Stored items

╔══

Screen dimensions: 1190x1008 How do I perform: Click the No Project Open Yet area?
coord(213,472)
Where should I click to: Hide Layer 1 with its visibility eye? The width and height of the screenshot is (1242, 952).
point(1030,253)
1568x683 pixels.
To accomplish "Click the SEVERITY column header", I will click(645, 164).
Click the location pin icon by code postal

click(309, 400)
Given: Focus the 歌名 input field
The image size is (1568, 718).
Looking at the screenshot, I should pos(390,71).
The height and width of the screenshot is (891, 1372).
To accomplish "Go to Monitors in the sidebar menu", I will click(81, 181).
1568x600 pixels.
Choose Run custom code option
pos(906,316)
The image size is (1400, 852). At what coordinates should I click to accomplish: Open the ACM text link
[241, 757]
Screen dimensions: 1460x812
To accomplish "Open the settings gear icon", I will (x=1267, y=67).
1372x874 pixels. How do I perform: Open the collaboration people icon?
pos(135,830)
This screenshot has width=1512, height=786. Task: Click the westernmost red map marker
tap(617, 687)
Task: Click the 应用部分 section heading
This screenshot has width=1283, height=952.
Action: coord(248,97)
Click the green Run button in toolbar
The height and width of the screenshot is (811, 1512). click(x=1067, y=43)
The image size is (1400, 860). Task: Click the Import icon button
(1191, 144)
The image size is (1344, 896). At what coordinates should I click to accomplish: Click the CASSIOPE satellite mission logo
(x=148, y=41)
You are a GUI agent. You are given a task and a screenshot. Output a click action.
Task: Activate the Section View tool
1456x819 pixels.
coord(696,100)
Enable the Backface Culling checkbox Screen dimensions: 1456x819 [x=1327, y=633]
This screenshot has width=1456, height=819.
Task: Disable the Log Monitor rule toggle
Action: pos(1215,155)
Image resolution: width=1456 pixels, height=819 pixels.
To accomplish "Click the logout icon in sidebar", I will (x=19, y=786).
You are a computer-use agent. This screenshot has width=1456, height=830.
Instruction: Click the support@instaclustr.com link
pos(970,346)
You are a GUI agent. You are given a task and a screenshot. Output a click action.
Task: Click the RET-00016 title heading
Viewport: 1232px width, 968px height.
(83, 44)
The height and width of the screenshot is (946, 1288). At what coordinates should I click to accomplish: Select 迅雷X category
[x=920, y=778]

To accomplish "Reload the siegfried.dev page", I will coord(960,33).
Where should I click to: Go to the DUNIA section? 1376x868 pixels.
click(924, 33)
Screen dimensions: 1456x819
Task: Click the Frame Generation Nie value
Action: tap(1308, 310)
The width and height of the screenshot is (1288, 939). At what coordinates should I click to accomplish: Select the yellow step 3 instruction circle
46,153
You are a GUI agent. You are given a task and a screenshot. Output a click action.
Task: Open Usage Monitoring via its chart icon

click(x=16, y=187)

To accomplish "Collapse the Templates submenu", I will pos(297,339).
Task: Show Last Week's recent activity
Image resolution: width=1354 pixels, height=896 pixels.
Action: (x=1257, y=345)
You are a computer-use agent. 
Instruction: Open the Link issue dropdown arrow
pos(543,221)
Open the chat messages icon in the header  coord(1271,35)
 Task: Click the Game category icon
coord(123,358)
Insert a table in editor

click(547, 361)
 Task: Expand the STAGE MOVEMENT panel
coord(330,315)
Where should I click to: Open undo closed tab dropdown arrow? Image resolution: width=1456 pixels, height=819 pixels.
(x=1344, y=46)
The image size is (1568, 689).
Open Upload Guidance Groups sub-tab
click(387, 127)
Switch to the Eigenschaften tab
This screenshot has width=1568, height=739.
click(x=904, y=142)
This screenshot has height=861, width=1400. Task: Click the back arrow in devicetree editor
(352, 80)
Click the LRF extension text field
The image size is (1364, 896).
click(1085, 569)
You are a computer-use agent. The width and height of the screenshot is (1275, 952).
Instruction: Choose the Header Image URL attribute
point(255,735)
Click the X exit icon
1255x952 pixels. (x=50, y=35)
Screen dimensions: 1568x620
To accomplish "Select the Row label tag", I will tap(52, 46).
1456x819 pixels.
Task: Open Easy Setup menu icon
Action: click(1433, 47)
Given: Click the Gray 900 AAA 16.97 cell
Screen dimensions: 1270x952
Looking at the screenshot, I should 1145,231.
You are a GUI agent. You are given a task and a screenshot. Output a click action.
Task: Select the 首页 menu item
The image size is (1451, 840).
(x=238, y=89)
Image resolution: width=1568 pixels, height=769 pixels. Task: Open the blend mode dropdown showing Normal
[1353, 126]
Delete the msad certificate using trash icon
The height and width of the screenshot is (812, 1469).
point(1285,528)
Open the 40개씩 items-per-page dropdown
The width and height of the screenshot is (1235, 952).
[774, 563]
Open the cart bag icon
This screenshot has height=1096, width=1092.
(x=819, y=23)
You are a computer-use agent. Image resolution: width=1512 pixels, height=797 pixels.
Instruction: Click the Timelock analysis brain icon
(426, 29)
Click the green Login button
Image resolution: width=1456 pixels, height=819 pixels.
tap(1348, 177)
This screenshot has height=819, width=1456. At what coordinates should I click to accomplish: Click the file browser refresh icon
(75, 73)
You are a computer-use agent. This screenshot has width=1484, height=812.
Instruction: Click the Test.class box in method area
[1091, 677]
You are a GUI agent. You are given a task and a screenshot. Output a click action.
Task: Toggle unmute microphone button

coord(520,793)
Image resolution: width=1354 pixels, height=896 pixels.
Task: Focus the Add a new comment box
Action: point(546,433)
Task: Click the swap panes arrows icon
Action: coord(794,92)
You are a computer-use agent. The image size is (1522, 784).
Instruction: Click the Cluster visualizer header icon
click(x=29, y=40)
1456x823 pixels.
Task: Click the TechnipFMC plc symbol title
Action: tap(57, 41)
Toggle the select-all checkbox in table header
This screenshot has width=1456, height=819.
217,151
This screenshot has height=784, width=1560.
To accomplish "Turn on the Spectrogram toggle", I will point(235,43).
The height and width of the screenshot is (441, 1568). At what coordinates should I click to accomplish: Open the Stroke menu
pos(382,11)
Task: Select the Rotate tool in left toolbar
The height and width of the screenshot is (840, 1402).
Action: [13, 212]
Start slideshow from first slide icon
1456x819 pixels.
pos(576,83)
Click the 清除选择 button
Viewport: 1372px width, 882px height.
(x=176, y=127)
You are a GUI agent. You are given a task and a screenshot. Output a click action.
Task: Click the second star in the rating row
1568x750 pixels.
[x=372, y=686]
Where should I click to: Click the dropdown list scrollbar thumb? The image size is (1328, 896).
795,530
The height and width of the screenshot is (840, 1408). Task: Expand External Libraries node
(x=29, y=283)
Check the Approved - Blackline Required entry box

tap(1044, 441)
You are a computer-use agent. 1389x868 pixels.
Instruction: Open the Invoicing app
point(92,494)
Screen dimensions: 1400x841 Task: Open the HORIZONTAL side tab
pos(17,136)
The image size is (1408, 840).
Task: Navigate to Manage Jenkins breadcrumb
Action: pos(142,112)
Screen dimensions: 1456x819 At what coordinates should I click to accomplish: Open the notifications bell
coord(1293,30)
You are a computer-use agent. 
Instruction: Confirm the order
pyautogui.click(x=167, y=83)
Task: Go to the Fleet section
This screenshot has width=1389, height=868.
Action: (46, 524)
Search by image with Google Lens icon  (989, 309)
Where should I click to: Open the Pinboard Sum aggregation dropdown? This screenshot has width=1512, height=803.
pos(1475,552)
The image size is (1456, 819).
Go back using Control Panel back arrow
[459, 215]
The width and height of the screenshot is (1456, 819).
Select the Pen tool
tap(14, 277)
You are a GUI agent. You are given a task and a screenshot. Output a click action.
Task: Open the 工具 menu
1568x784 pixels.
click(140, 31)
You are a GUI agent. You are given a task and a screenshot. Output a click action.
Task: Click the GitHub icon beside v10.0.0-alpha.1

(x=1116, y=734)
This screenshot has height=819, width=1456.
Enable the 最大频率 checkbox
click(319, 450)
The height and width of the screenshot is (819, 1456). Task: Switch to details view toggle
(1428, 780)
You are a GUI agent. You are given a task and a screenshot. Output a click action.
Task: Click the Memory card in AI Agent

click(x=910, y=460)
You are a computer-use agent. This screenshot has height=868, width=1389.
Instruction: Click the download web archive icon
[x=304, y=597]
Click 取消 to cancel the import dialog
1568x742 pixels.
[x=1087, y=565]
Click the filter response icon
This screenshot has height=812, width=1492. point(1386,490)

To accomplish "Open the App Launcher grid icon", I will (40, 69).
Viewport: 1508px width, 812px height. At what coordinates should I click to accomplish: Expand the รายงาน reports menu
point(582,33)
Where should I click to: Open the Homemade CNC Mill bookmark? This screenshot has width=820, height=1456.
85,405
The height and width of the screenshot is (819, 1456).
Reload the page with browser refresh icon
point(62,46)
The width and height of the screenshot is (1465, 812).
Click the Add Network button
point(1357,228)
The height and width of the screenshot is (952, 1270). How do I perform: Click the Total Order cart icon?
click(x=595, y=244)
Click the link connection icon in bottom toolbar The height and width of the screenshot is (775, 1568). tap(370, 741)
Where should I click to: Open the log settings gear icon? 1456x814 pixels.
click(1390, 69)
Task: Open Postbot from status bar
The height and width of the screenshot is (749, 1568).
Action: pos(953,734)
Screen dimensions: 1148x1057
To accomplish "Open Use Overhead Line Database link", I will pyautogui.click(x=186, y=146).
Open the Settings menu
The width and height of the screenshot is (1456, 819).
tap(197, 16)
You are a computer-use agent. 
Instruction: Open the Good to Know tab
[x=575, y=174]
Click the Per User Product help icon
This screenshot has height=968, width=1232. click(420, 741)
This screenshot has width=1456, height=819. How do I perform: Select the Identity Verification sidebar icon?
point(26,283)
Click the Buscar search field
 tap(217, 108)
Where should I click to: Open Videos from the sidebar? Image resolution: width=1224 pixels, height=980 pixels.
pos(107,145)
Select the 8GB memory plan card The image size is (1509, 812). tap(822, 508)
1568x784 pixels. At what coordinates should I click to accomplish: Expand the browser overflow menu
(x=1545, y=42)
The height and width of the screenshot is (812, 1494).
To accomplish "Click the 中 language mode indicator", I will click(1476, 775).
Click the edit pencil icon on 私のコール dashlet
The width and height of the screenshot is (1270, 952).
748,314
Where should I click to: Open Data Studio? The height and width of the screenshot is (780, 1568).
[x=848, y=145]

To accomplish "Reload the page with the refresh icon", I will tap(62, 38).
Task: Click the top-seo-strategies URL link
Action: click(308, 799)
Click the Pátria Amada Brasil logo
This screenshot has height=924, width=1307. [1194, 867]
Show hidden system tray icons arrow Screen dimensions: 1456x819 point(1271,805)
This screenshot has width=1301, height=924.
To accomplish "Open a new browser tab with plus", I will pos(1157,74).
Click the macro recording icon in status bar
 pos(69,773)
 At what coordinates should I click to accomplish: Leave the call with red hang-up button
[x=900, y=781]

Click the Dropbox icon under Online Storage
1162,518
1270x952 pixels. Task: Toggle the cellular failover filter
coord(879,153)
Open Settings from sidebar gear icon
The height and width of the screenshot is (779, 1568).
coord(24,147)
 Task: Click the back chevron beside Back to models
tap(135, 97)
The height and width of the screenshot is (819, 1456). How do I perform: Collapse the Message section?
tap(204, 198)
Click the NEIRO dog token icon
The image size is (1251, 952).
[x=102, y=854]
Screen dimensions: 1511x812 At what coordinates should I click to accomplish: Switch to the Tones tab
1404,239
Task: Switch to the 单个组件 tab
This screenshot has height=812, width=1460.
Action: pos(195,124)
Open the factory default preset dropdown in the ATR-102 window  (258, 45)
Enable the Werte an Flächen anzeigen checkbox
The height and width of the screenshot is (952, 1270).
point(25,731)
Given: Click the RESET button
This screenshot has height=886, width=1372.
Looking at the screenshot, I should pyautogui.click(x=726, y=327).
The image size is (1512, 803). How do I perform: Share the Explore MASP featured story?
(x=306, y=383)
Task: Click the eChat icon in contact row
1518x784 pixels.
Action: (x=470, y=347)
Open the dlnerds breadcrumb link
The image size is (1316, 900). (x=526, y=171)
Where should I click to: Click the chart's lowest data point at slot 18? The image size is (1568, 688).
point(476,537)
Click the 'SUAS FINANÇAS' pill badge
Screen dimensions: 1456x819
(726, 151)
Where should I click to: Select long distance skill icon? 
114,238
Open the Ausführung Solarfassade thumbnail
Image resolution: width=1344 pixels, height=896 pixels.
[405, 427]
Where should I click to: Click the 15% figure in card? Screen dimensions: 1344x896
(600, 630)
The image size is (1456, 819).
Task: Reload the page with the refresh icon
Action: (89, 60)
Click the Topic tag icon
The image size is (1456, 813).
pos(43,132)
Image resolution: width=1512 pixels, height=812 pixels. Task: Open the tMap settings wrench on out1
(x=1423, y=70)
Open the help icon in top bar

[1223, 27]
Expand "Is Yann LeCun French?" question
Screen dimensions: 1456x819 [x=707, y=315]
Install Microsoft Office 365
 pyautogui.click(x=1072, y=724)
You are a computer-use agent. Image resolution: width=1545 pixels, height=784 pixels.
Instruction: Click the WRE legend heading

╚══

- _Exercise description_
Wherever the word "heading" turns up in the records, copy out the line it is on.

- _Task answer_
Task: Click the 应用部分 section heading
Task: Click the RET-00016 title heading
Instruction: Click the WRE legend heading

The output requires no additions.